Valve - Thermoclines review
Band: | Valve |
Album: | Thermoclines |
Style: | Sludge metal, Stoner metal |
Release date: | November 12, 2022 |
A review by: | musclassia |
01. XXXIII
02. 歌舞伎 (Kabuki)
03. Thermoclines
04. Schism
Apologies to anyone who was excited about a new release from Valve and was subsequently crushed at yet another year without Half-Life 3.
Thermoclines is the sophomore release from French sludge band Valve (not the American video game developer), coming a leisurely 7 years after debut record Apnée. That’s pretty much all the background I can offer; they do give thanks to Ingrina in the acknowledgements section of the album’s Bandcamp page, so clearly they have good taste, but I've not really got much else to talk about aside from the music, so we might as well move onto that (for anyone curious, a thermocline is the transition in a body of water between warmer surface level water and cooler deep water).
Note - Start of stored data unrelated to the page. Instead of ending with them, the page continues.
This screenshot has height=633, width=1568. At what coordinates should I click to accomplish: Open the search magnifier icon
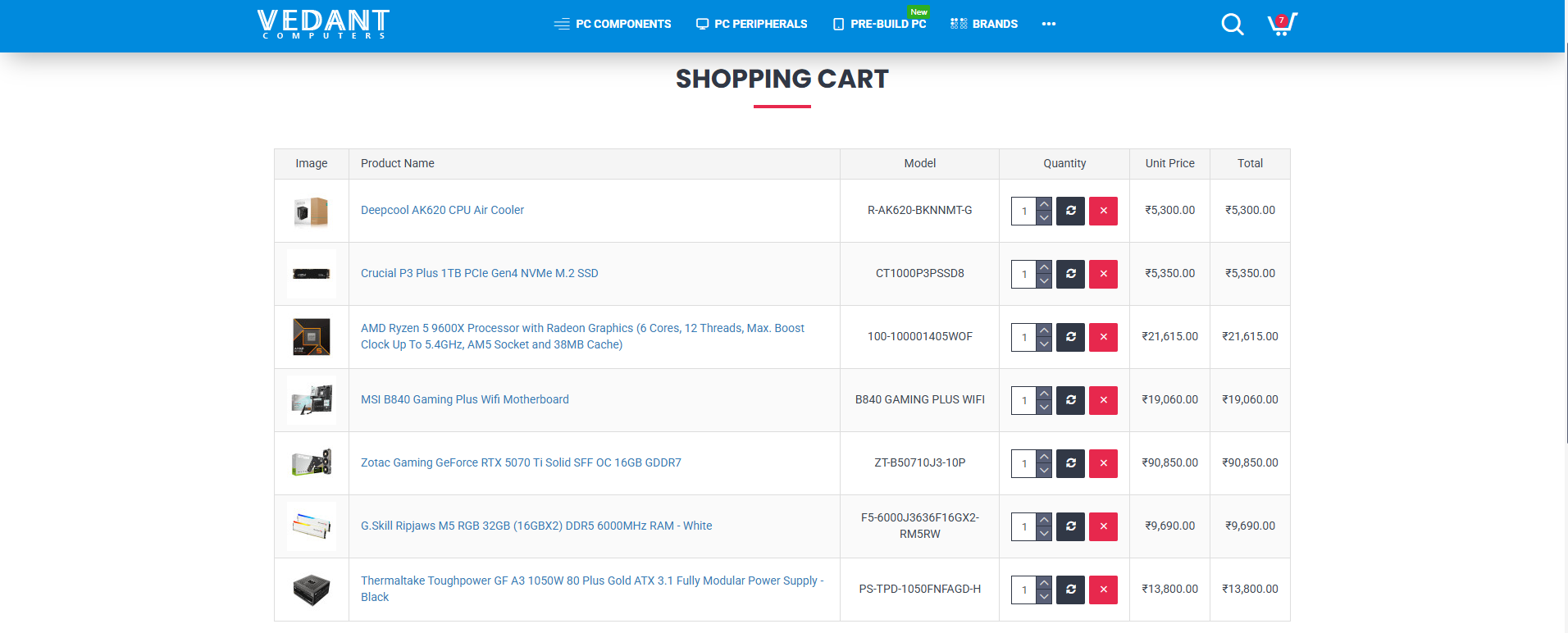1232,25

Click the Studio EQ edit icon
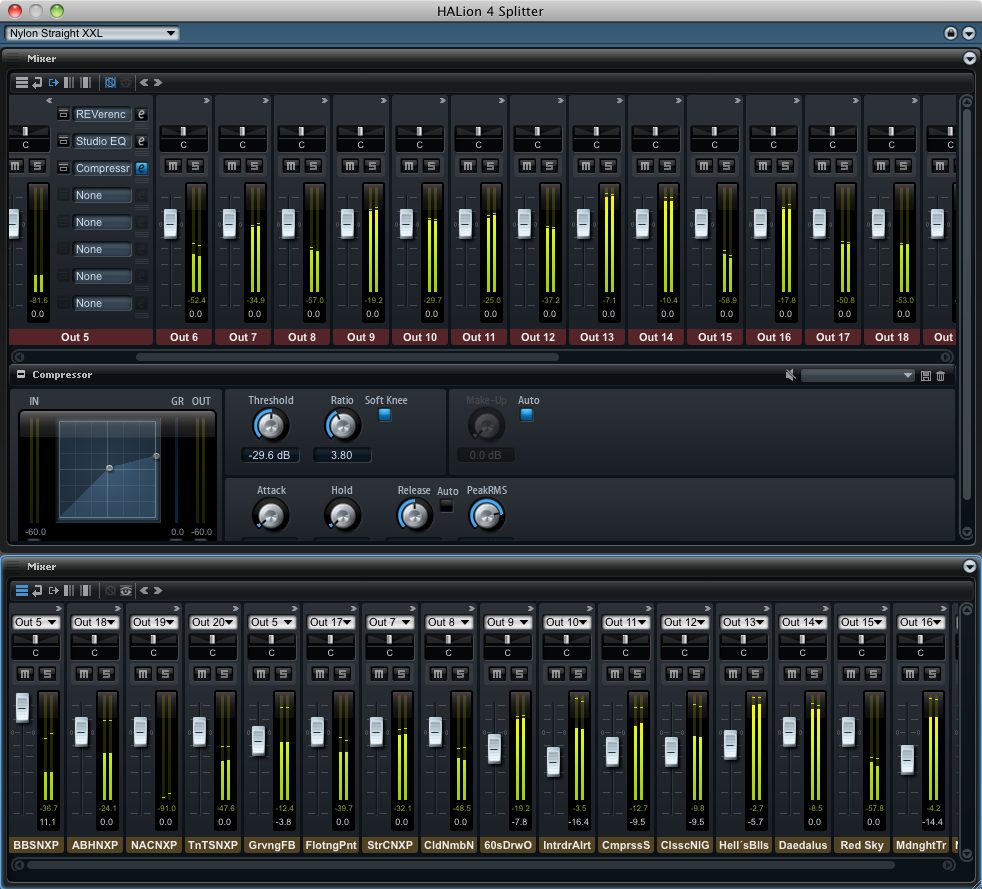coord(141,141)
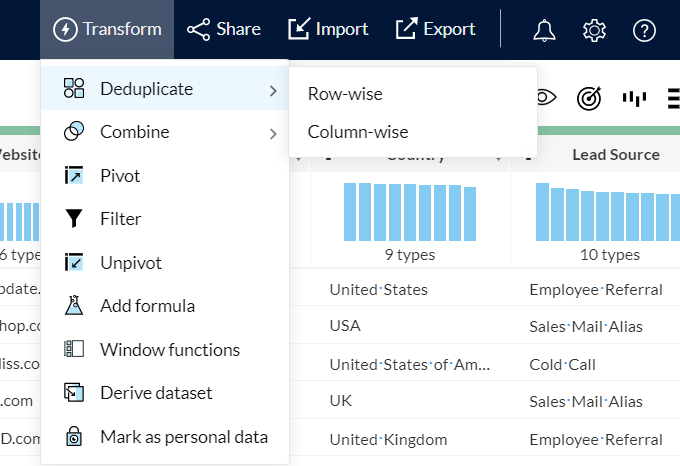Select Row-wise deduplicate option
Screen dimensions: 680x466
345,94
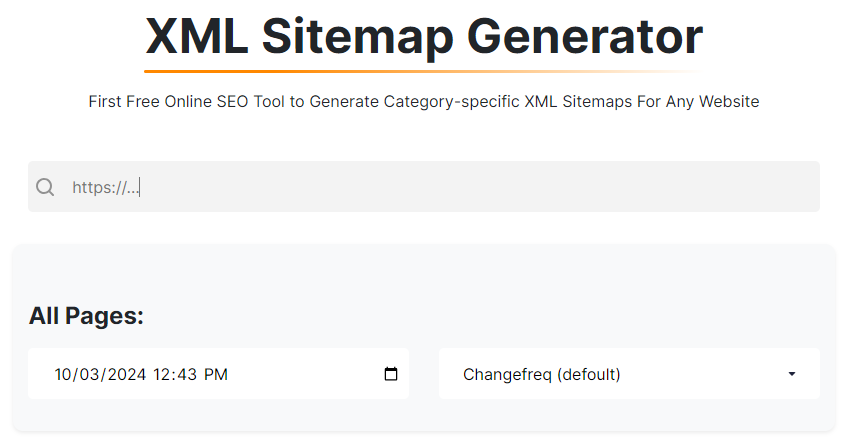Open the calendar picker icon

[x=390, y=374]
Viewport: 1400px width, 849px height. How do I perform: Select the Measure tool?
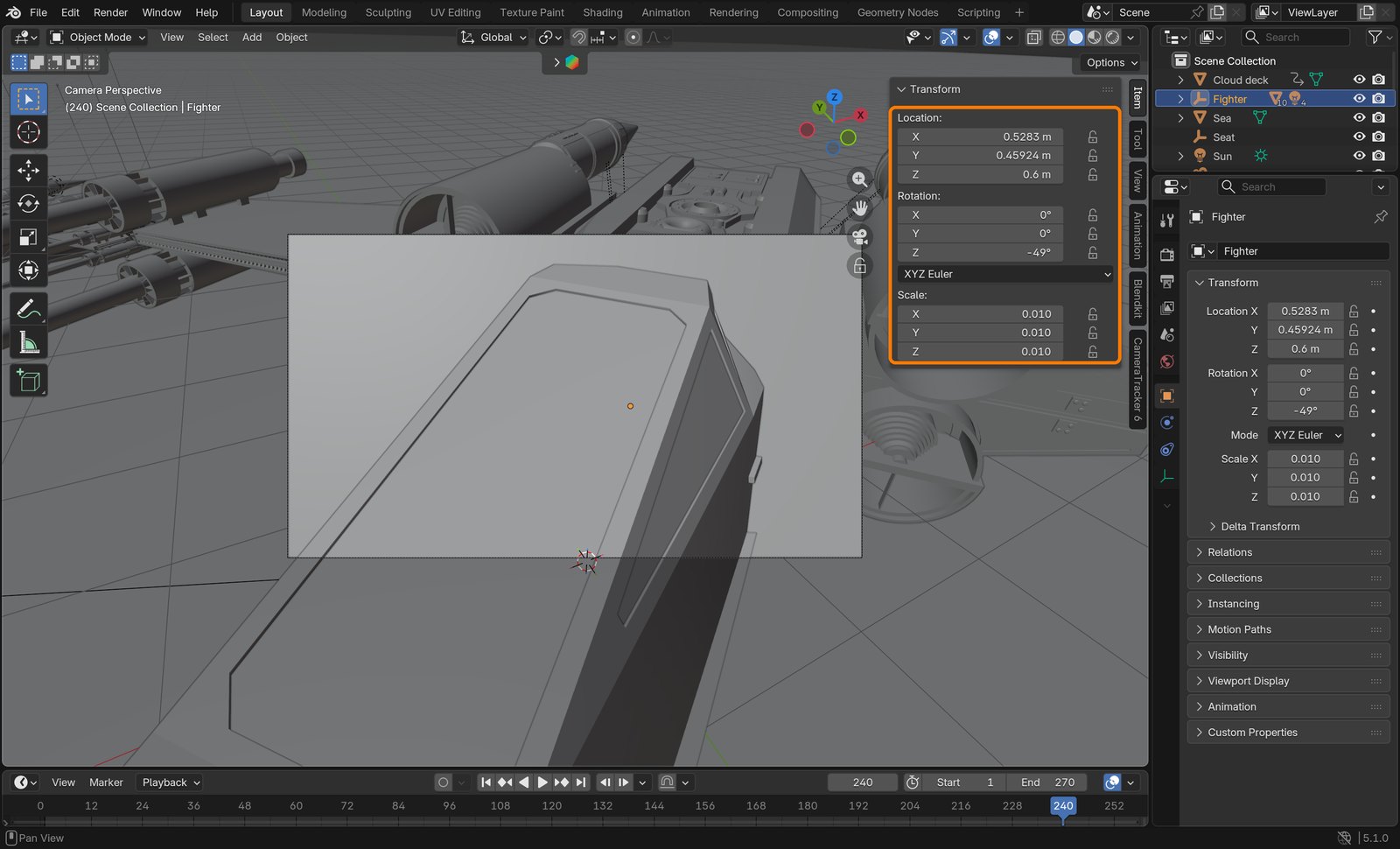[28, 343]
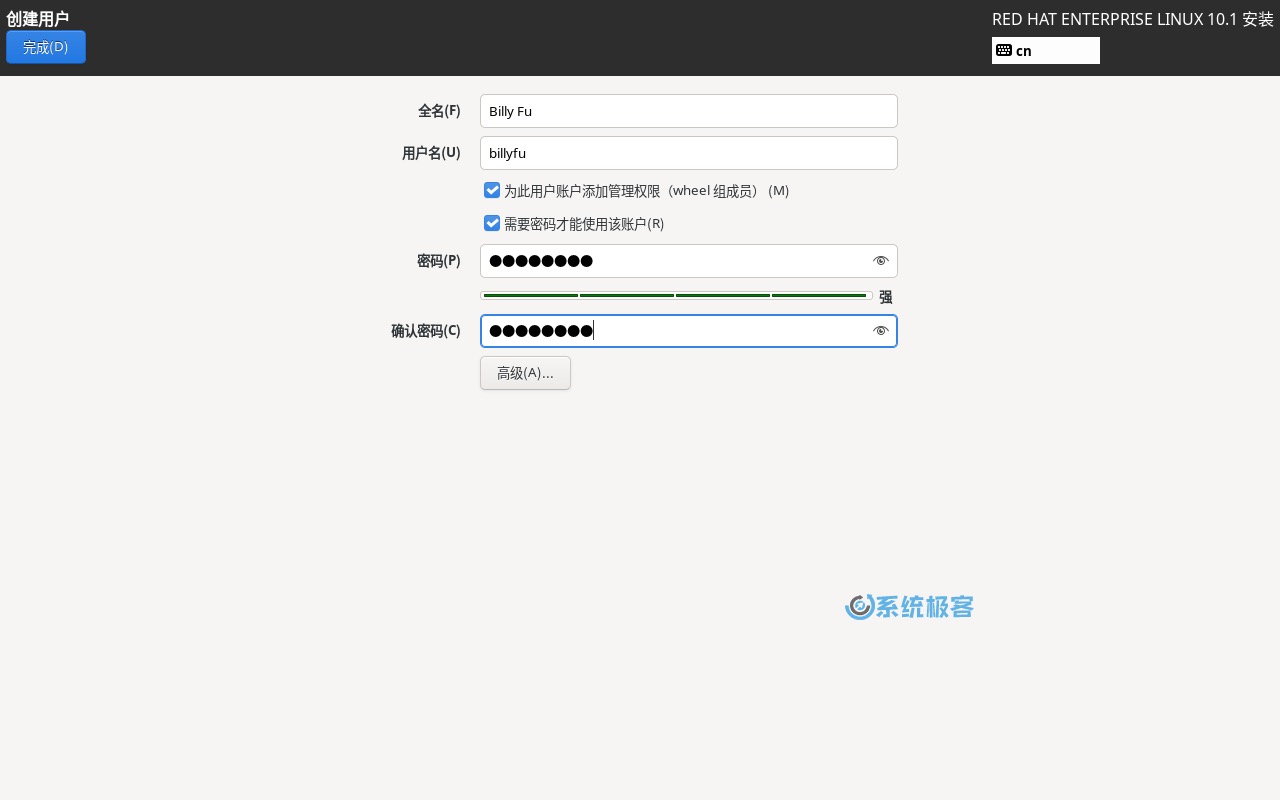Click the Red Hat Enterprise Linux 10.1 heading
The width and height of the screenshot is (1280, 800).
tap(1132, 19)
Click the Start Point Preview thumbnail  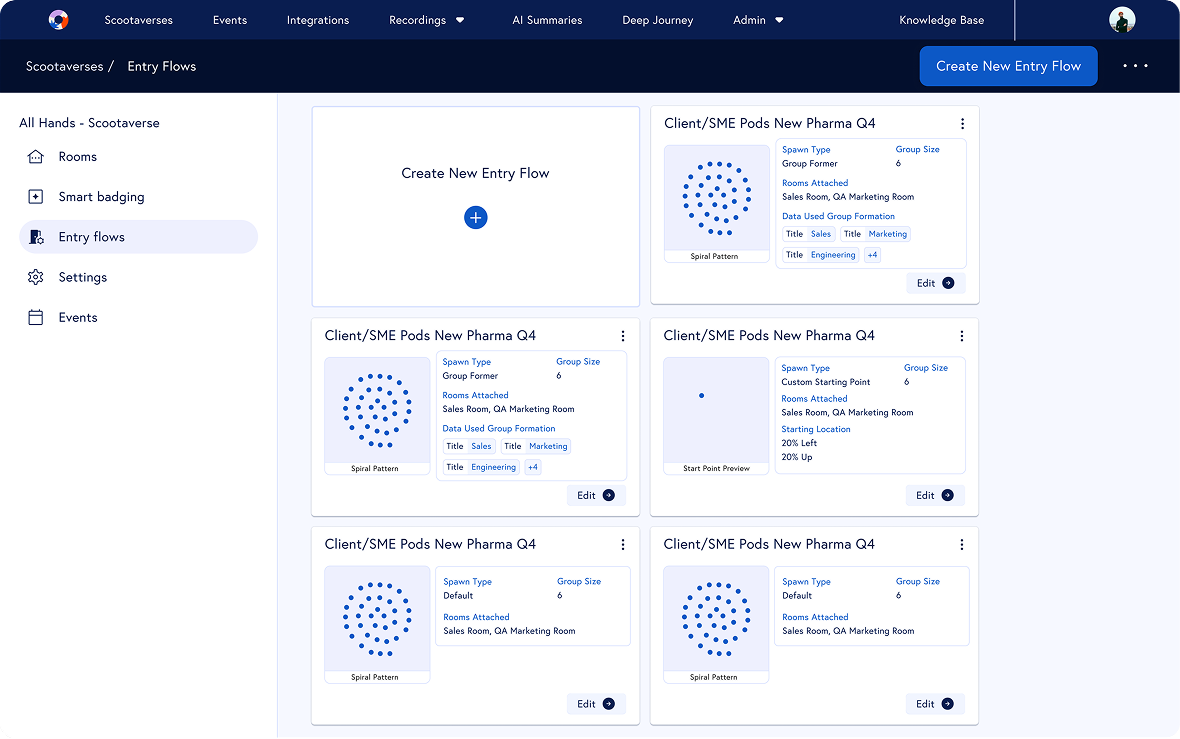pos(716,410)
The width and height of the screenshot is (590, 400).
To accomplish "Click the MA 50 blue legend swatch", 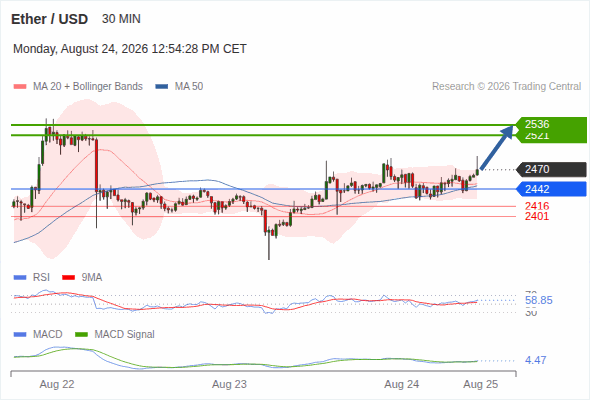I will (161, 87).
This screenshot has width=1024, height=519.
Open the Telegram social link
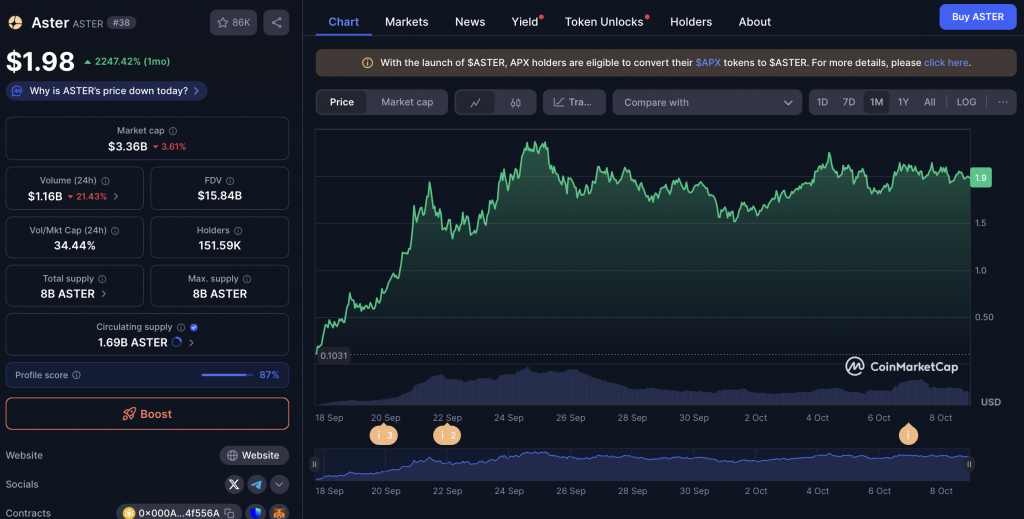point(257,484)
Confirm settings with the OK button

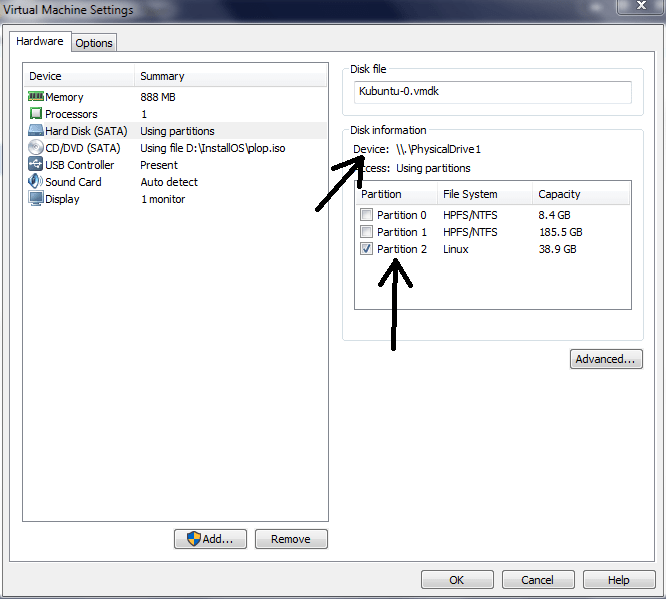(x=457, y=580)
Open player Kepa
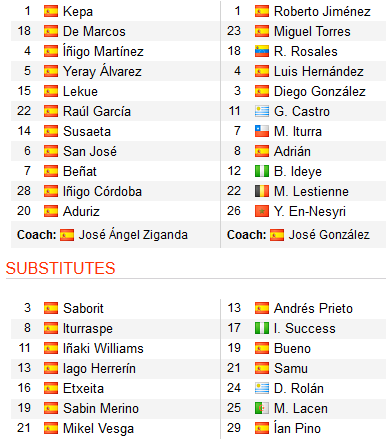This screenshot has height=444, width=386. 78,11
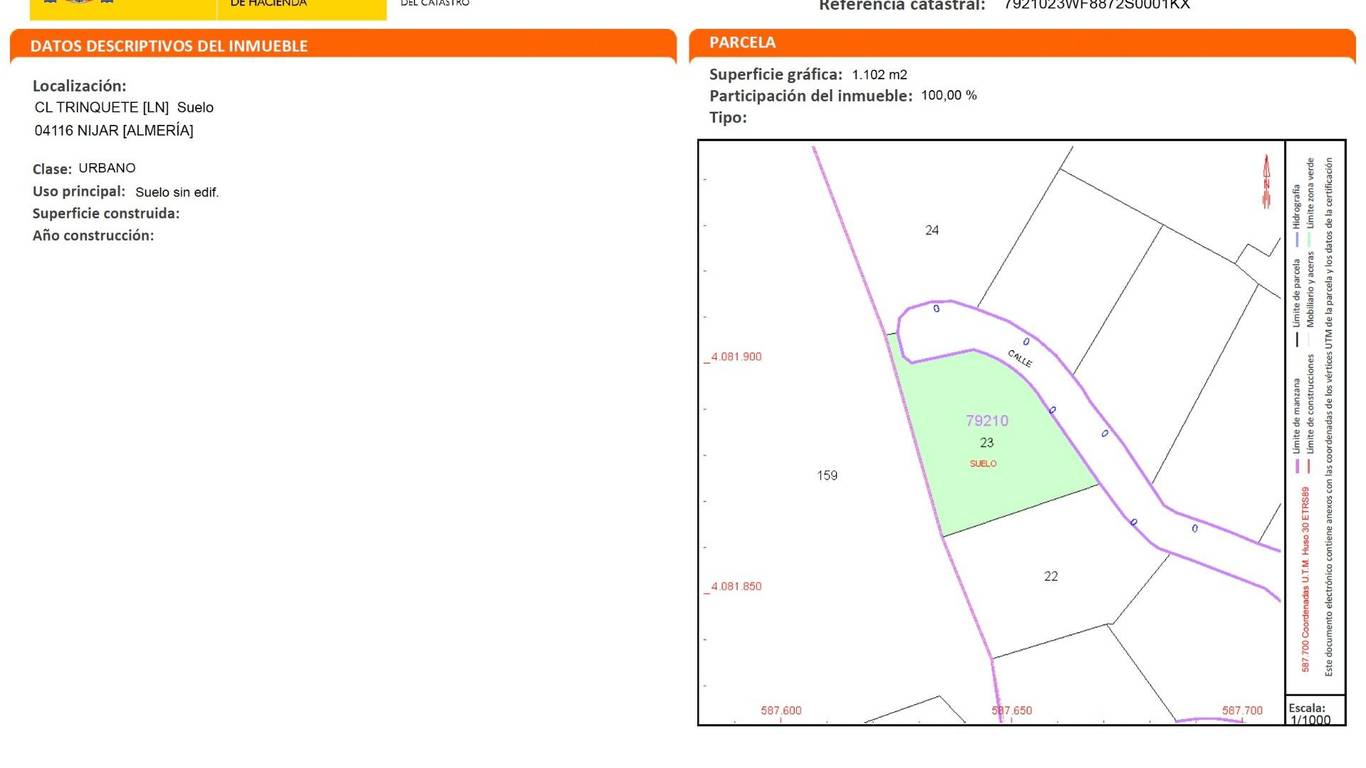Image resolution: width=1366 pixels, height=768 pixels.
Task: Click purple manzana code 79210 on map
Action: coord(987,421)
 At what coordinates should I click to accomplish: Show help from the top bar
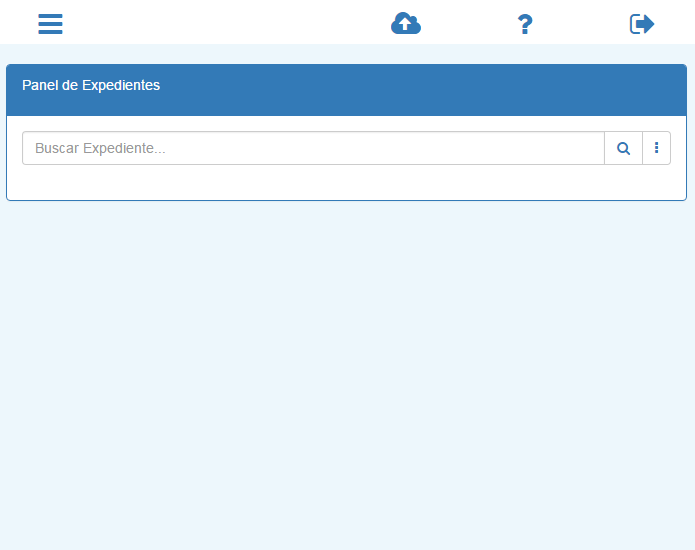point(525,24)
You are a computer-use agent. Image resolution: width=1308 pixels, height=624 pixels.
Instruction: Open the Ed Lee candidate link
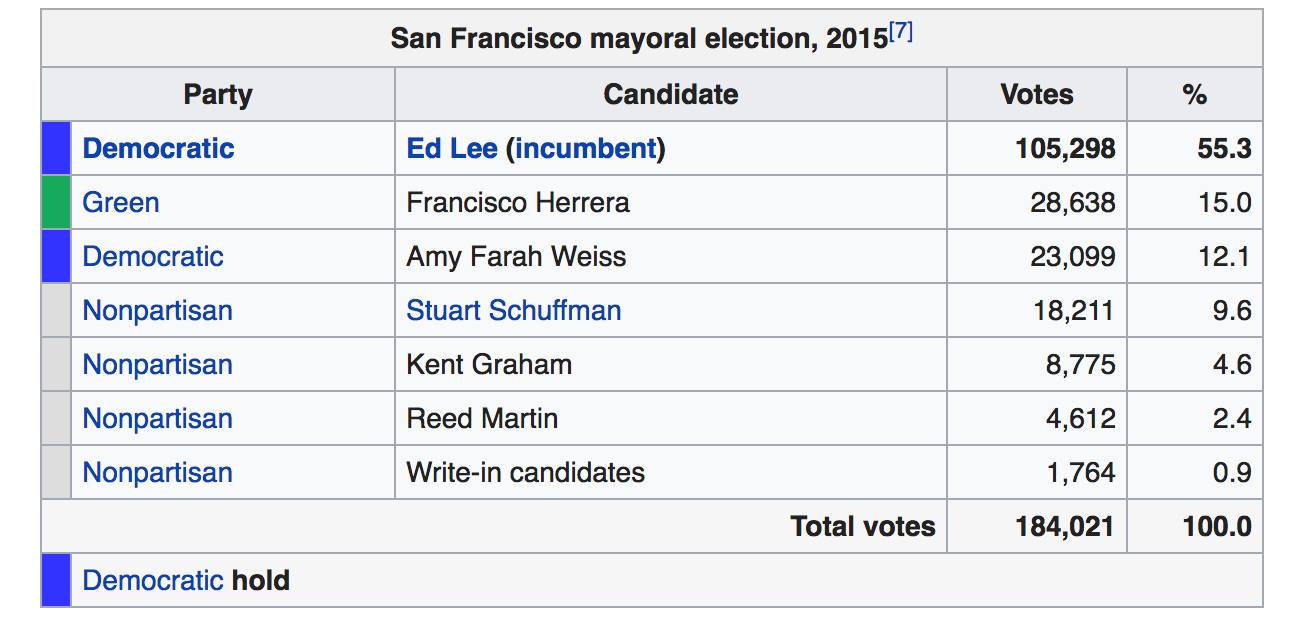click(452, 149)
With a title like that, perhaps one might have expected Thermoclines to lean in something of a post-metal direction, fluctuating between warmer mellow passages and emotionally colder extreme portions. As it is, for the most part, Thermoclines is a pretty consistently grim and uncompromising listen. Clocking in at nearly 40 minutes despite only containing 4 songs, these are some long compositions, but they don’t really depend much on ebb and flow in the post-metal vein, but rather Valve shift between passages of comparable bleakness. The record puts its best foot forward from the off with “XXXIII”, both its longest and arguably its best track. After the dark ambient introduction, the song kicks off properly with trudging doomy sludge, with some more vicious blasting slotted in as well. There are hints of more melodic stylings; in particular, a few minutes into the song, there is a passage heavily reminiscent of 2000s Mastodon at their more expansive and proggy, while later on, an almost uplifting guitar tremolo threatens to allow some light to break through the darkness smothering Thermoclines. However, these moments are insufficient to balance out the general doomy bleakness of “XXXIII”.
Beyond this opening track, Thermoclines remains generally malevolent, but represents this in different forms. Sludge has well-known ties to hardcore, and these come out clearly in “Kabuki”; arguably, the frenetic opening of this track is less hardcore and more mathcore, given its percussive, rhythmic nature. While this song slows down later on, that hardcore malice persists throughout; in doing so, it represents the bulk of the hardcore presence on Thermoclines, as such sounds only briefly cameo on the other tracks. The title track goes in yet another different direction by taking cues from some of the more subdued noise rock bands (particularly in the more spoken/shouted vocal approach), while also bringing back Mastodon influence in the guitars. “Schism” breaks the trend by not really bringing any new styles to the table; however, it makes up for it by offering the most effective portrayal of the previously introduced sounds heard outside of “XXXIII”.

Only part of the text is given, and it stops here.